In NALSA vs. UOI, the Supreme Court asserts that each person’s self-defined sexual orientation and gender identity is integral to their personality and is one of the most basic aspects of self-determination, dignity, and freedom, and no one shall be forced to undergo a medical procedure, including Sex Reassignment Therapy, sterilization or hormonal therapy, as a requirement for legal recognition of their gender identity. Again in Navtej Singh Johar Case, the Supreme Court gave a wide interpretation to the definition of mental illness and specifically removed any inferences of homosexuality from within its ambit. The Apex Court also asked the Government and State officials to be sensitive towards the LGBTQ+ community and take steps to remove the social stigma associated with homosexuality.

Apart from the attempts of drawing inferences from the interpretation of Law and also certain directions here and there, no concrete steps are taken by the legislators to get rid of this practice.

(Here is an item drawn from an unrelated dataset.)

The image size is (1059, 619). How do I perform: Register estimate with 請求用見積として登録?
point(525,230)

Specific legislation, pronouncing ‘ban’ on the practice of conversion therapy is the need of the hour. Recently, the Madras High Court in one of its rulings out rightly banned medical procedures intended to convert the sexual orientation of homosexual people. It is incumbent that criminal liability is fixed upon the medical/psychiatric professionals so as to deter them from performing such activities. A social change can only be brought about if there are positive steps taken by the Government in this direction.

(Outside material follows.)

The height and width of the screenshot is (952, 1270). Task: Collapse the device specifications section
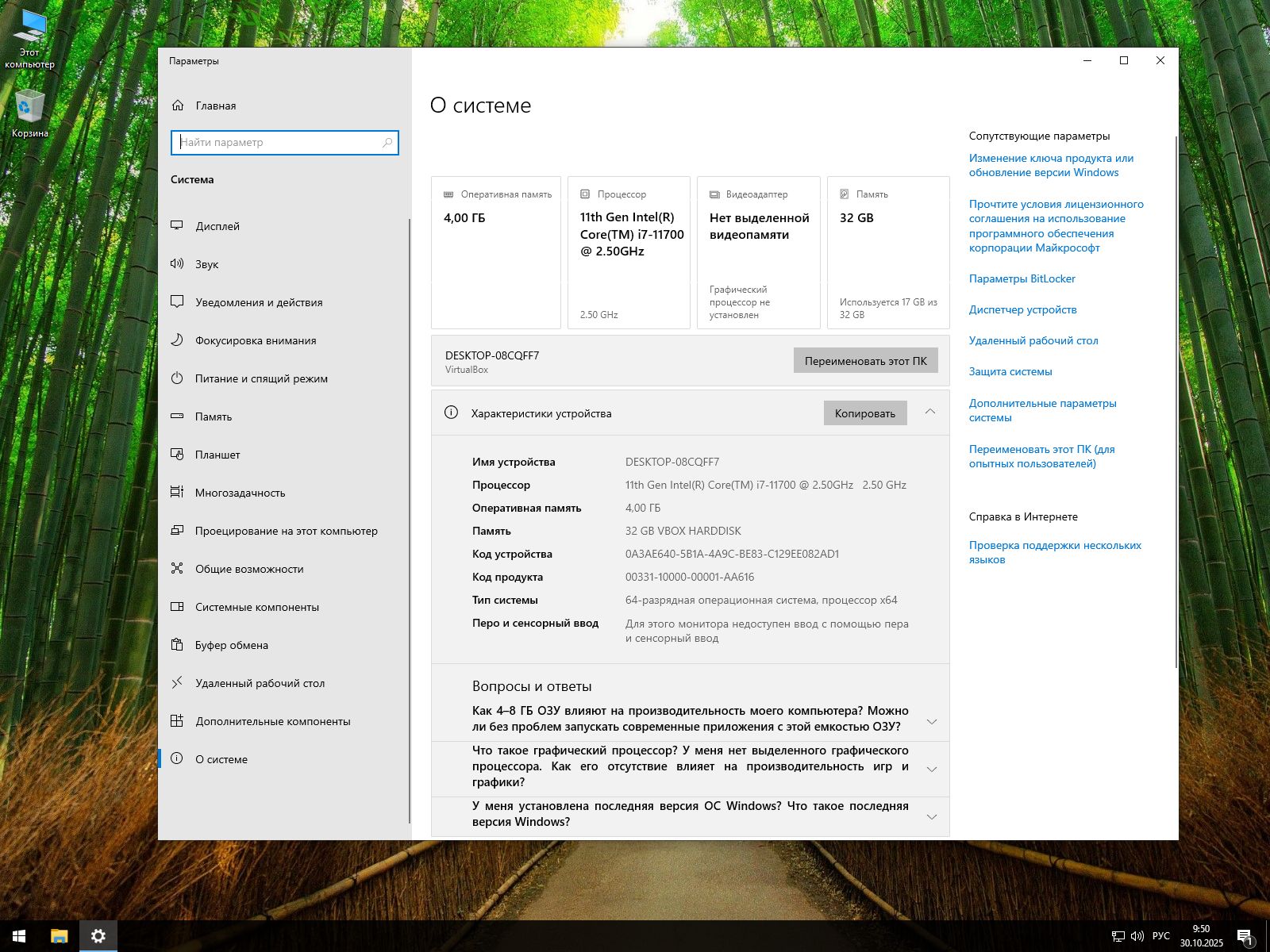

And now when ‘Right to privacy’ has been incorporated as an integral part of ‘right to life, it is high time that we realize that sexual orientation is also an essential attribute of privacy. Discrimination on the basis of sexual orientation is a direct attack on the dignity of an individual as prohibited under Article 15 and is also against the right to privacy under Article 21.

Equality should not be subservient to the popular opinion of society. It cannot be selective and therefore cannot overlook the status of a particular section of society. Therefore, it is high time that we truly acknowledge that ‘history owes an apology to the LGBTQ+ members of our society’ and work towards building a progressive society truly inclusive for all.